Nobody elected to the Hall has ever returned to play an MLB game. Yet.

Ichiro Suzuki played professional baseball for so long that he apparently doesn’t know how to quit.

Suzuki’s career in Japan and North America lasted an astonishingly long 28 seasons, beginning in 1992 with Nippon Professional Baseball at age 18, and ending in 2019 with the Seattle Mariners a few months shy of his 46th birthday. Not many pro ballplayers have lasted as long in their careers, continuously or otherwise.

Even as he counted down toward the induction ceremony at baseball’s Hall of Fame, which are set for Sunday, Suzuki appeared to look back on his boundless career with half a hope that it still wasn’t quite over.

As recently as this past week, fans at T-Mobile Park in Seattle could find Ichiro, dressed in full uniform, performing the same types of drills before a Mariners game that he did (and would do again if invited) as a member of the team’s active roster. Shagging fly balls, running sprints, taking swings — doing whatever a ballplayer does to prepare. This isn’t a one-off thing, either. He might not do it before every home game, but it happens a lot — Ichiro preparing as if he’s going to play. It even happens in spring training, where Ichiro still trains as if he is competing for a roster spot. Or, at least as if the Mariners might activate him for a Cactus League game. The Mariners never actually have done so since he retired, or even indicated they’re considering it, but he’s preparing just in case they do. They did ask for Ichiro’s help during a simulated game at least once.
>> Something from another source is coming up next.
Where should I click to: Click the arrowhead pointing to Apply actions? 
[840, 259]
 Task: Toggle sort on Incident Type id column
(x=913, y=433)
In a recent conference call with BBWAA reporters who wanted to know his state of mind before the big weekend, Ichiro put his workouts into the context of a coach or adviser leading by example, carrying on for the next generation of players.

But there almost certainly is another layer to it.

“I’m 51 years old now and I’m still trying to, you know, hang in there with them,” Suzuki said.

He doesn’t mean “hang” in a strictly figurative sense, either.

“I play catch, I run, I hit, I shag,” Suzuki continued. “I hope … that I can show them, even at this age, that you can still play this game.”

The Mariners have employed Suzuki as a special adviser to Jerry Dipoto, the M’s president of baseball operations, since 2019. Earlier in ’19, Ichiro played his final games as a professional on the M’s trip to Japan.

Or did he?

MLB history includes periodic examples of legendary ballplayers suddenly emerging from retirement to get in one more swing or one more pitch. The most notable example is, of course, right-hander Satchel Paige, who was (possibly?) 58 years old when he got nine outs for the Kansas City Athletics in 1965. Paige’s pro career began in 1927 when he was not quite 21 years old.

The Chicago White Sox twice brought back Minnie Miñoso while he was in his 50s, in 1976 and 1980, so he could say he played MLB in five decades. The St. Paul Saints, when they were still independent, did likewise for Miñoso for singular at-bats in 1993 and 2003. Miñoso was 79 years old in ’03.

Paige and Miñoso’s returns were crafted as warm-hearted gimmicks by their respective teams, but  both individuals appeared to take the appearances seriously, even competitively. No less than how Ichiro goes about working out.

It isn’t quite the same scenario, but a year after he was inducted into the Hall of Fame, right-hander Jim Palmer tried making a comeback with the Baltimore Orioles. An injury in spring training, among other hurdles, stopped Palmer from returning to the majors as a Hall of Famer at age 45. Nobody in baseball has done it — yet — going from the Hall of Fame to the active roster. Paige and Miñoso made it to Cooperstown only after they stopped playing entirely. Miñoso sadly gained entrance after he died.

Comebacks by Hall of Famers actually have born fruit in hockey, with legends Mario Lemieux, Guy Lafleur and Gordie Howe among those who were inducted to the Hockey Hall of Fame and resumed their playing careers later.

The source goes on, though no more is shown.